## Sección del documento:
----

Santo en la Web y en la Red

26 de julio, 2024

MARTHA WOLFF. Maradona entre el Luna Park y la Casa Rosada.

Los que cumplimos ya muchos años recordamos las grandes manifestaciones de ayer que no difieren de las de hoy. En mi caso yo me crié entre el Once y Congreso, vía de concentración para comenzar el desfile hacia la primera parada que era el Congreso y luego seguir camino a Plaza de Mayo. Vi desfilar multitudes, cantar la Marcha Peronista, flamear banderas argentinas, avanzar la primera fila con pancartas de tela con las siglas al movimiento obrero que pertenecían, obedecer las órdenes impartidas desde semáforos, observar un mar de manos sosteniendo carteles con fotos presidenciales, símbolos de lucha partidaria y mujeres y niños que durante horas colmaban las calles. Igual que hoy y con obligación de ir porque la ausencia se pagaba y se paga con castigos laborales y sindicales.

Cuando murió Evita el mismo sistema de traer a la gente del interior del país se hacía en colectivos al igual que los cientos que se ven estacionados para apoyar al  gobierno con demostración de  convocatoria que no es voluntaria. Cuánta más asistentes la matemática queda hecha un poroto ante el cálculo al día siguiente de la prensa aliada.

Antes no había baños públicos y la puerta de mi casa fue un inodoro. Las extensiones de caños para colgar las coronas llegaban más allá de mi cuadra. La fortuna en flores y su belleza en honor a su memoria contrastaba con la pobreza de quienes la lloraban haciendo interminables colas para entrar a darle su último adiós, tan paradójico como cuando iba en el coche descapotado hacia la Casa Rosada para hablar desde el balcón al lado de Perón con su tapado de visón. El resto de su lujoso vestuario lo vi en vivo y en directo cuando se expuso, en lo que era la casa donde vivieron Perón y Evita, en Avenida del Libertador y Austria. Mi madre era modista y me llevó a verlo. Era un ajuar más de una estrella de Hollywood o de linaje real que de la representante de los descamisados y de los que necesitados.

Yo tuve que besar el vidrio que separaba su inmortalidad embalsamada mientras una mujer con un trapo con alcohol limpiaba después, se pasaba de a uno. Estaba en la escuela primaria y mi padre era empleado de comercio. Debía ir, pasaban lista, aconsejaban que era conveniente, más si teníamos padres que eran empleados del Estado. Estuve horas en medio de una idolatría que rayaba con la ciencia ficción. Se había muerto la madre de la Patria. Nunca me voy a olvidar lo que sentí de tener que apoyar mis labios para ser una más que lloraba su muerte. Que no era mi caso, ya que en mi casa se hablaba de lo que pasaba, porque habían conocido y sufrido en Europa el comunismo, el fascismo y el nazismo.

----

## Datos registrados:
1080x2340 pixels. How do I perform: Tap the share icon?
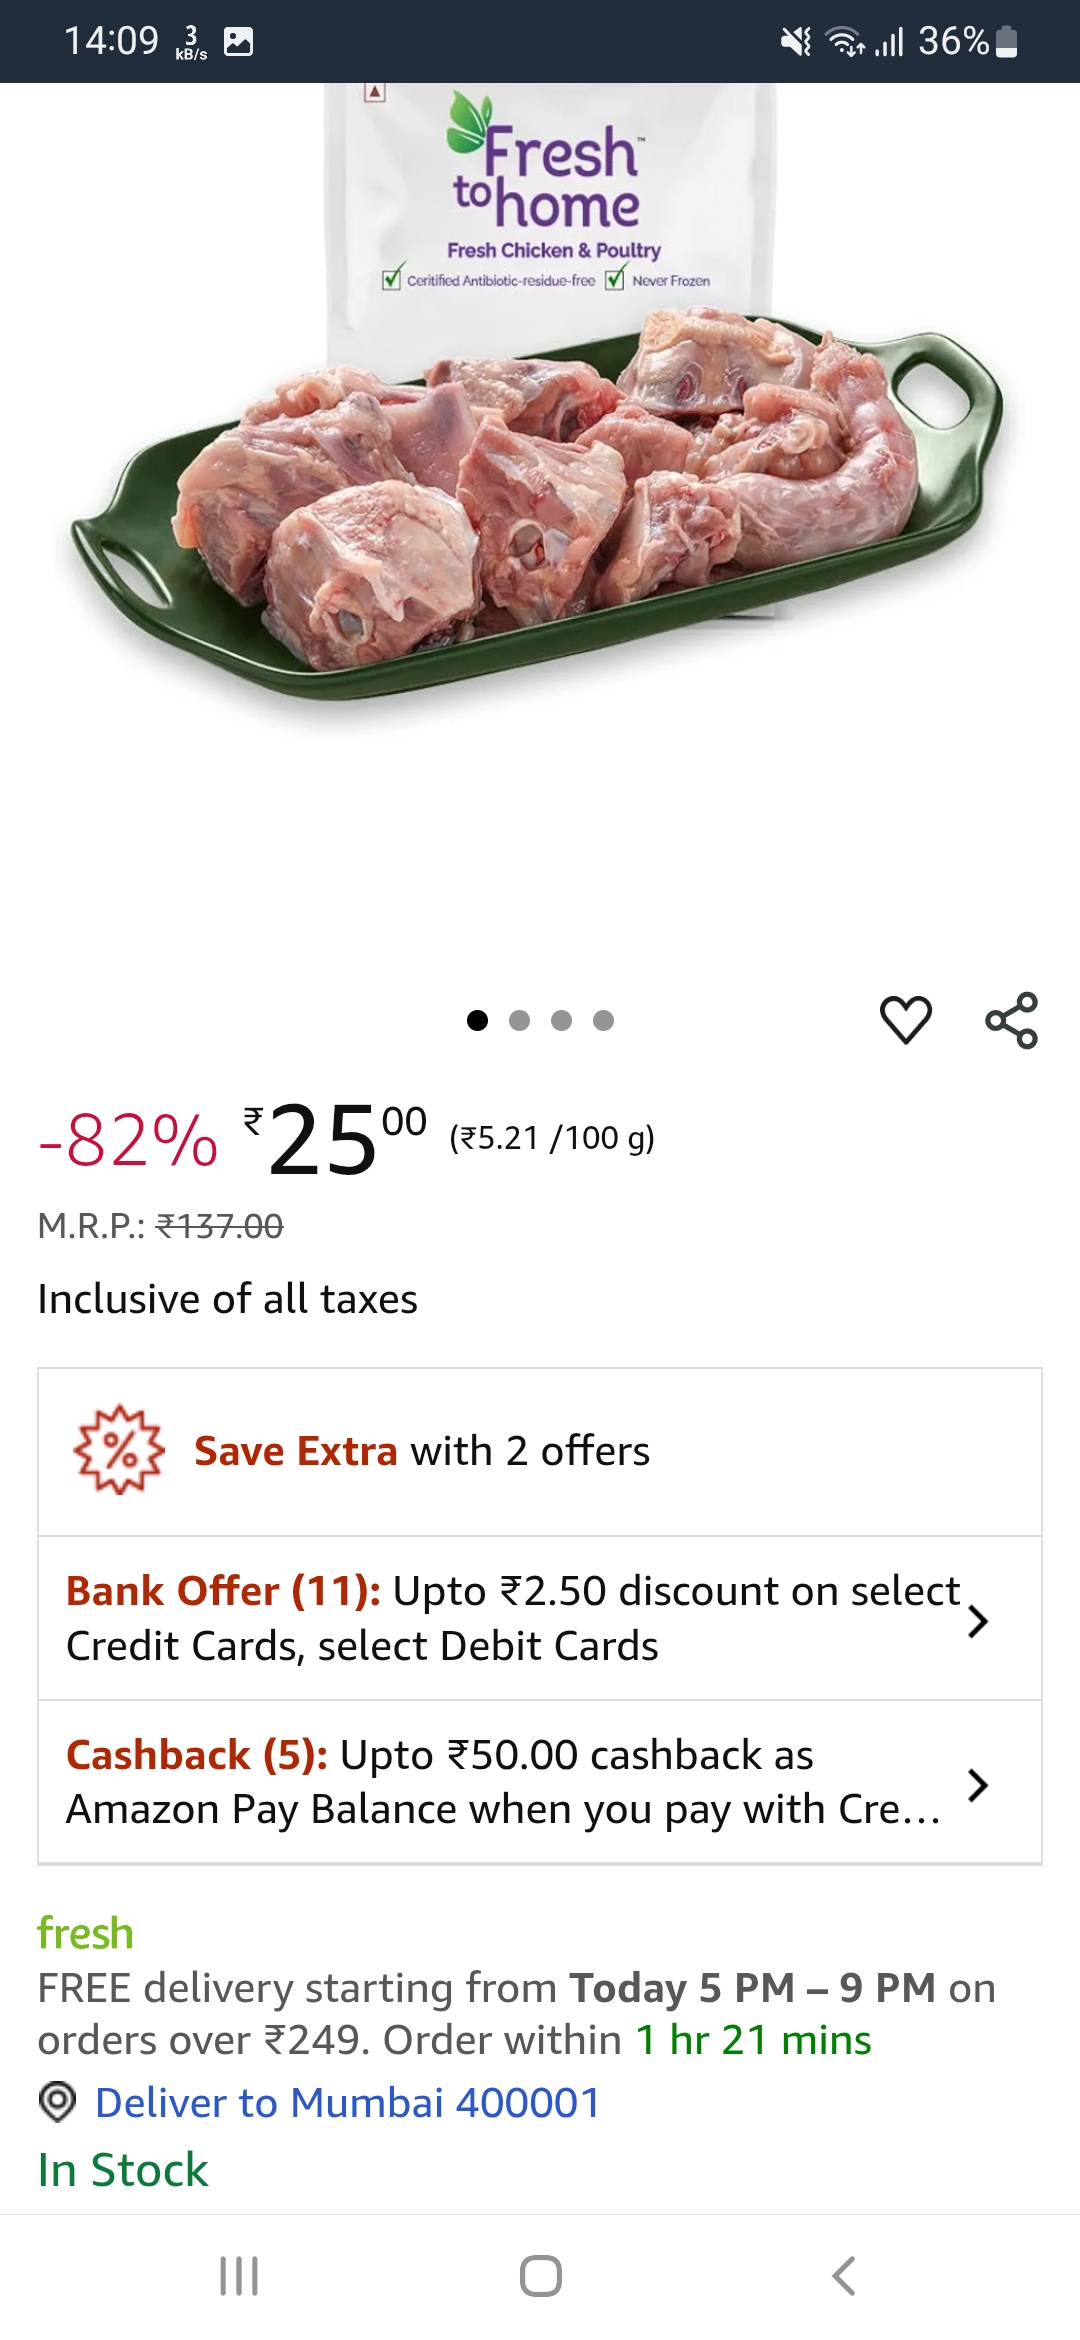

----

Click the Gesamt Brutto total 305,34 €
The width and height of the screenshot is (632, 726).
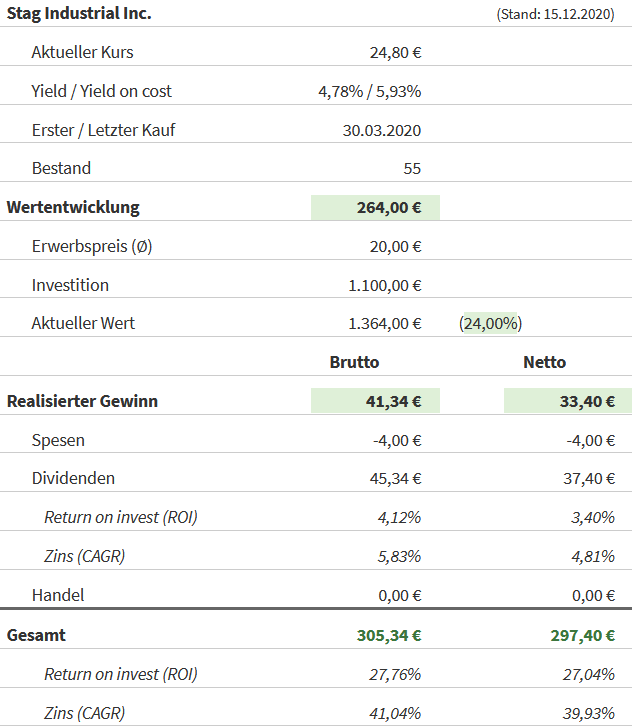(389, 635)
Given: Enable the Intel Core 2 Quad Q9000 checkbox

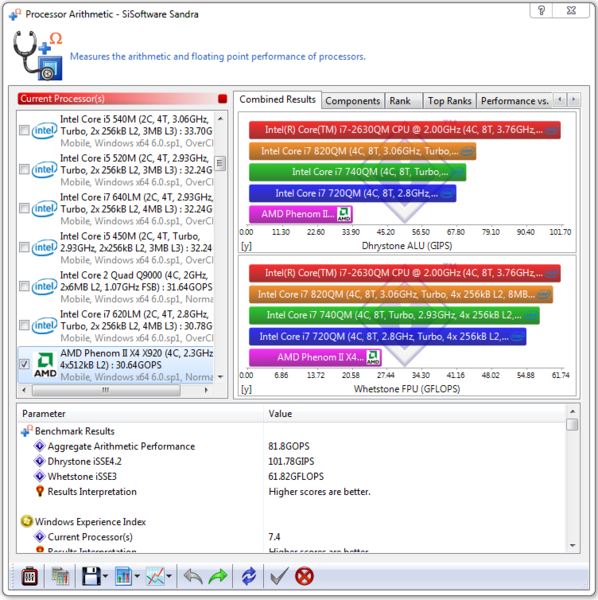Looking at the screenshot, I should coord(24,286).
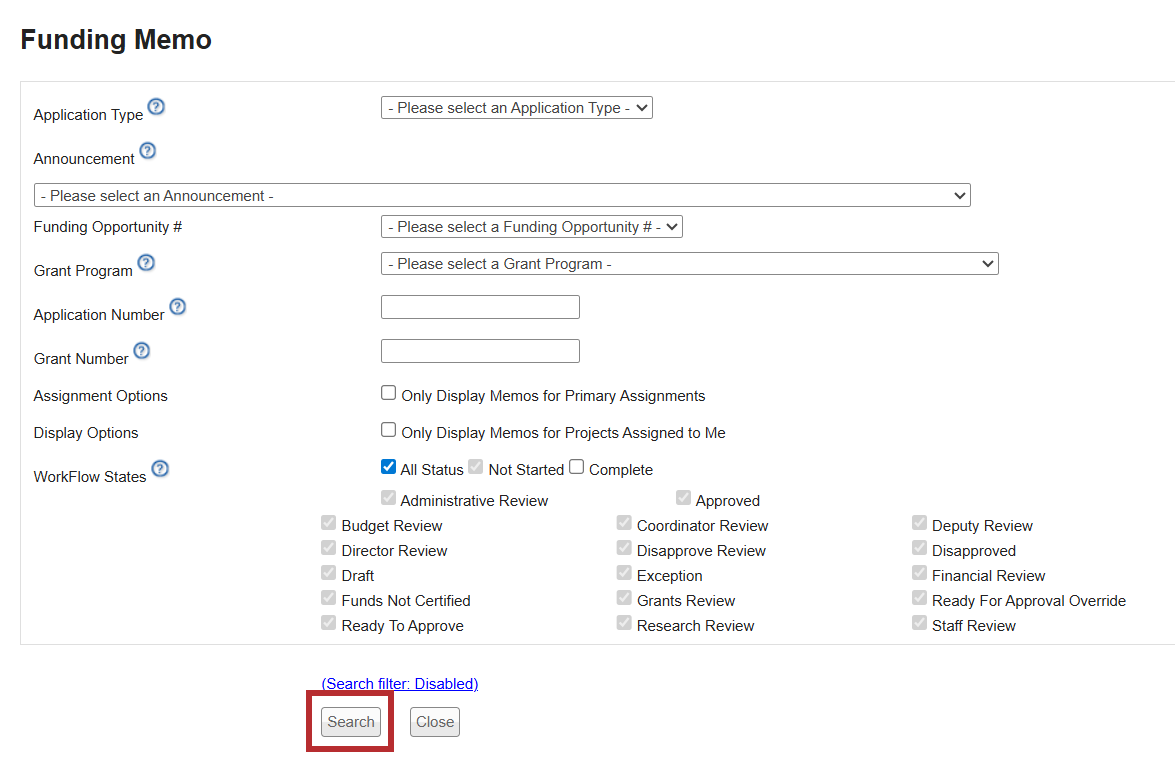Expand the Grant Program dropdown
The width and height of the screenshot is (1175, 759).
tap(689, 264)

----

## Tarea pendiente:
Prosigue el relato de recuerdos sobre las manifestaciones y el velorio de Evita a partir de su última oración.

## Respuesta del ejercicio:
Ante el fallecimiento de Maradona, al que creo que no le hubieran que tenido que hacer la autopsia, porque nadie lo mató si no él mismo, las multitudes en las calles, barrios, ciudades, provincias y el país todo, volvieron a ser los colmados de gente que lo adoró porque representaba alegría y patriotismo. Su funeral hubiera tenido que ser en una cancha de fútbol, que era su lugar franco, y no politizar su deceso cuando era una muerte anunciada. Los altares improvisados fueron más honestos que los preparativos para la muchedumbre en plena pandemia. Pobre Plaza de Mayo, otra vez gozará de su lugar privilegiado de convocatoria y sufrirá de fanáticos, que no respetarán sus canteros ni sus fuentes, sus trazados y monumentos y será voluntario.

Maradona logró con la batuta genial innata de su arte de jugar al fútbol, una sinfonía que hizo feliz a los argentinos y al mundo, y fuera de la cancha su revanchismo de cuna pobre desequilibró su amor por su familia y pueblo con un exhibicionismo de jeque entre joyas, pieles, harem y droga. Su búsqueda social, para encontrar más justicia, y su orientación hacia los dictadores no fue un gol de media cancha. Su maltrato hacia las mujeres que no se acostaban con él por amor, ni tuvieron hijos por una pasión desesperada, dejó mucho que decir.

Maradona se casó en el Luna Park y ahora lo velan en la Casa Rosada, dos mundos separados por pocas cuadras, entre el amor de su juventud barrial y su dimensión universal.

Maradona murió y se perdió un genio del fútbol y un gran consumidor de droga que lo fue minando día a día. Con lo que cuesta su velatorio se deberían haber construido canchitas de fútbol donde no hay, para que los pibes lo imiten, ponerlo también como ejemplo de consumir droga es comprar muerte.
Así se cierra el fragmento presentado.